*** QUOTED PASSAGE Section Begins ***

Hollywood is famous for casting talent well out of the required age range to play teenagers, but few examples have been more noticeably disconcerting than watching Joe Manganiello try to pass himself off as a high school student in Sam Raimi’s Spider-Man.
Not only was the actor 26 years old when the movie was released in the summer of 2002, but he stands at six feet four inches and comfortably dwarfed everybody else in the frame due to his hulking dimensions. That being said, he’s actually eighteen months younger than co-star Tobey Maguire, but at least the leading man was a lot more convincing walking the halls of Midtown High.
Spider-Man marked the first-ever feature film credit of Manganiello’s career, and during a recent interview with Variety he opined on getting to be a part of a blockbuster smash hit that definitively set the stage for the next two decades of superhero cinema after Blade and Bryan Singer’s X-Men had opened the floodgates for the early-2000s boom period.

*** QUOTED PASSAGE Section Ends ***
*** STUDY MATERIAL Section Begins ***

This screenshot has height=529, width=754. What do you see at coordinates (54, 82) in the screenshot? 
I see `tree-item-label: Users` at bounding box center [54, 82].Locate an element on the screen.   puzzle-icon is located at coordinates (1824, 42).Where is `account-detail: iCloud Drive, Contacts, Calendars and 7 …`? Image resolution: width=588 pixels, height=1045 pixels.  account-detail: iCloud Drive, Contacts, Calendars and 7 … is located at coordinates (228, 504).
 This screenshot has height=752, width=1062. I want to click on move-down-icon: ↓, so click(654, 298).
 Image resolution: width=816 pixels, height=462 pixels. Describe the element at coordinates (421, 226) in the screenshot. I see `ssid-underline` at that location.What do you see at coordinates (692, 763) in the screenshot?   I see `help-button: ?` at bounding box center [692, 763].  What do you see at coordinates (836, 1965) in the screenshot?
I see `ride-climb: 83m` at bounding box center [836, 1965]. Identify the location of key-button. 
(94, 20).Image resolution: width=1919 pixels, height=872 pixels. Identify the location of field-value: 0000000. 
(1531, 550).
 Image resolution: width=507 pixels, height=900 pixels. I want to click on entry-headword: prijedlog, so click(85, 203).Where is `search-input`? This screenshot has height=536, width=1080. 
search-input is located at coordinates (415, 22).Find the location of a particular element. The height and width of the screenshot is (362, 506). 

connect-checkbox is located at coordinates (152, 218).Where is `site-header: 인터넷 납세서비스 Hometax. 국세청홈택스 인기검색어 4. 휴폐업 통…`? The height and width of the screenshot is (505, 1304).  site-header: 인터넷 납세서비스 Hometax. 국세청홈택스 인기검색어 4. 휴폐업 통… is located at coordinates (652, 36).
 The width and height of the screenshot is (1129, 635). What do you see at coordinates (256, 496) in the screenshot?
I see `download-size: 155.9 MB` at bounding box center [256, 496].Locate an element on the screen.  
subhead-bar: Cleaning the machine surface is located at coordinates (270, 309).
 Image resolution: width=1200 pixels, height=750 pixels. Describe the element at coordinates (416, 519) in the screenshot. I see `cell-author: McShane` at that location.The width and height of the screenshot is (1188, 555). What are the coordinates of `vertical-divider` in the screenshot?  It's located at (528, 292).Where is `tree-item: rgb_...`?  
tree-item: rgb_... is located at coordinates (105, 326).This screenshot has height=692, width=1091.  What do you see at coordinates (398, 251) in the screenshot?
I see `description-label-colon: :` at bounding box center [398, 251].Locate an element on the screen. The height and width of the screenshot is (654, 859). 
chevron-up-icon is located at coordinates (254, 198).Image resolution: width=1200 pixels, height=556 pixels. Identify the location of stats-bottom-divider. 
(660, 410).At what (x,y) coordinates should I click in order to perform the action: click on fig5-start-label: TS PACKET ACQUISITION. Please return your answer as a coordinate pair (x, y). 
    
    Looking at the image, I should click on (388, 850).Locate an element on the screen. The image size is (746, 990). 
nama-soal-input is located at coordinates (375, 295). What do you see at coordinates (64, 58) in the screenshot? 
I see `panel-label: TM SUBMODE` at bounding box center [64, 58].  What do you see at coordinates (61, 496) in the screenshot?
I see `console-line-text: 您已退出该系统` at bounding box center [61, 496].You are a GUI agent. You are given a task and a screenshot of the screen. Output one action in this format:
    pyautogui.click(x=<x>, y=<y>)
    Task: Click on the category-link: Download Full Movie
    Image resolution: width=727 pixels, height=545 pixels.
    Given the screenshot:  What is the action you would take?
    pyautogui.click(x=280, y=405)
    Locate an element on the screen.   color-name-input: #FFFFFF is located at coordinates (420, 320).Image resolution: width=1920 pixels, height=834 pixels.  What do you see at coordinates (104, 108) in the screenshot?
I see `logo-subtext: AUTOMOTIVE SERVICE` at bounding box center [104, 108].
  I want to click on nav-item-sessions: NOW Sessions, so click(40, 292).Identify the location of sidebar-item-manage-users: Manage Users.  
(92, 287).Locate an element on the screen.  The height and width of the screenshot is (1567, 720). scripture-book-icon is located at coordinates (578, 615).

*** STUDY MATERIAL Section Ends ***

ASSIGNMENT ->
Reproduce the passage about Joe Manganiello in Spider-Man word for word, from "Not only was" to "of Midtown High.". The items are unrelated to the passage about Joe Manganiello in Spider-Man.

YOUR SOLUTION ->
Not only was the actor 26 years old when the movie was released in the summer of 2002, but he stands at six feet four inches and comfortably dwarfed everybody else in the frame due to his hulking dimensions. That being said, he’s actually eighteen months younger than co-star Tobey Maguire, but at least the leading man was a lot more convincing walking the halls of Midtown High.